Longest active serverless computing query time (milliseconds)

Monitors serverless computing tasks. If a task runs too long, you can terminate it. Recommended alert rule:

Warn: Trigger an alert if the longest active query time in serverless computing is 3,600,000 milliseconds or longer for 10 consecutive 1-minute periods.

Failed query QPS (count/s)

Shows the number of failed queries on the instance. Recommended alert rule:

Warn: Trigger an alert if the Failed Query QPS is 10 count/s or higher for 10 consecutive 1-minute periods. If a large number of queries fail, check the failure details in slow query logs and optimize accordingly.

FE replay time (milliseconds)

Indicates the replay time for each FE. Excessive replay time suggests a slow or stuck FE, which can cause queries to stall. Recommended alert rules:

Alert rule:

Warn: Trigger an alert if the FE Replay Running Time is 300,000 milliseconds or longer for 10 consecutive 1-minute periods. Check the Active Queries page in the HoloWeb console for long-running queries and try to terminate them.
Do not set the FE replay time threshold too low. FE replay occurs whenever instance metadata is modified, and a replay time of a few seconds is normal.

Instance sync lag (milliseconds)

Displayed only for follower instances. Shows the data synchronization latency between primary and follower instances. Recommended alert rule:

Warn: Trigger an alert if the instance sync lag is 600,000 milliseconds or longer for 10 consecutive 1-minute periods.

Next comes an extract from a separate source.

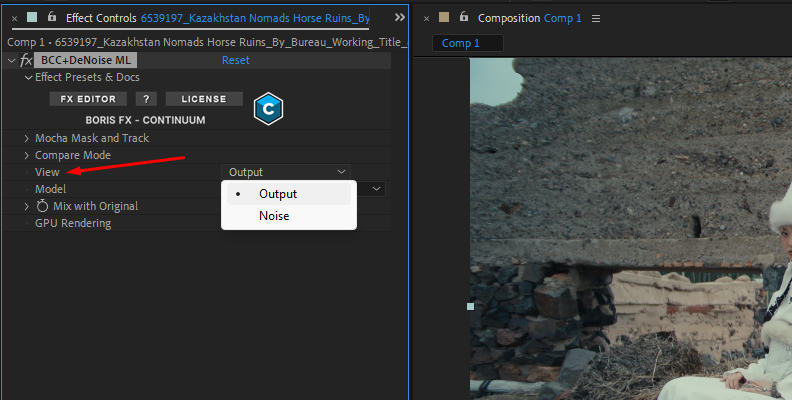
Task: Toggle the Effect Controls panel lock icon
Action: coord(52,17)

Tables with missing stats by DB (count/s)

Reflects the quality of the auto-analyze feature. If a table has missing statistics for an extended period, manually run the ANALYZE command on the table. For more information, see ANALYZE and AUTO ANALYZE. Recommended alert rules:

Alert rule:

Warn: Trigger an alert if the number of tables that are missing statistics in each database is 10 or higher for 60 consecutive 1-minute periods.
Do not set the alert threshold too low. If an instance has many tables, the auto-analyze process may be slow.

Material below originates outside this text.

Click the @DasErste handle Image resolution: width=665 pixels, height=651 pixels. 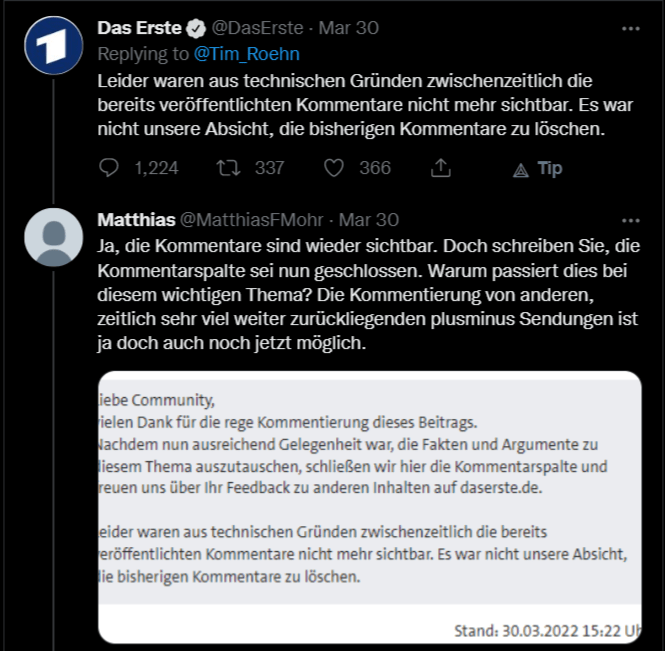(x=256, y=28)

Troubleshoot common monitoring issues

If a metric fluctuates unexpectedly or an alert is triggered, see FAQ about monitoring metrics for troubleshooting guidance.

Access metrics by using APIs

CloudMonitor also provides custom dashboards and APIs for more flexible access to metrics.

To access CloudMonitor by using APIs, see Cloud Service Monitoring.
To use a custom monitoring dashboard, see Manage custom dashboards.
To access Hologres monitoring by using Application Real-Time Monitoring Service (ARMS), see Integration guide.

Grant permissions to a RAM user

By default, RAM users cannot view metrics in CloudMonitor. You must grant the required permissions.

Log on to the Resource Access Management (RAM) console with your Alibaba Cloud account (primary account) and grant one of the following policies to the RAM user. For more information, see Grant permissions to a RAM user.

Note

You can also select policies based on your business requirements.

Policy name	Description
AliyunCloudMonitorFullAccess	Permissions to fully manage CloudMonitor.
AliyunCloudMonitorReadOnlyAccess	Read-only permissions on CloudMonitor.
AliyunCloudMonitorMetricDataReadOnlyAccess	Permissions to read time series metric data in CloudMonitor.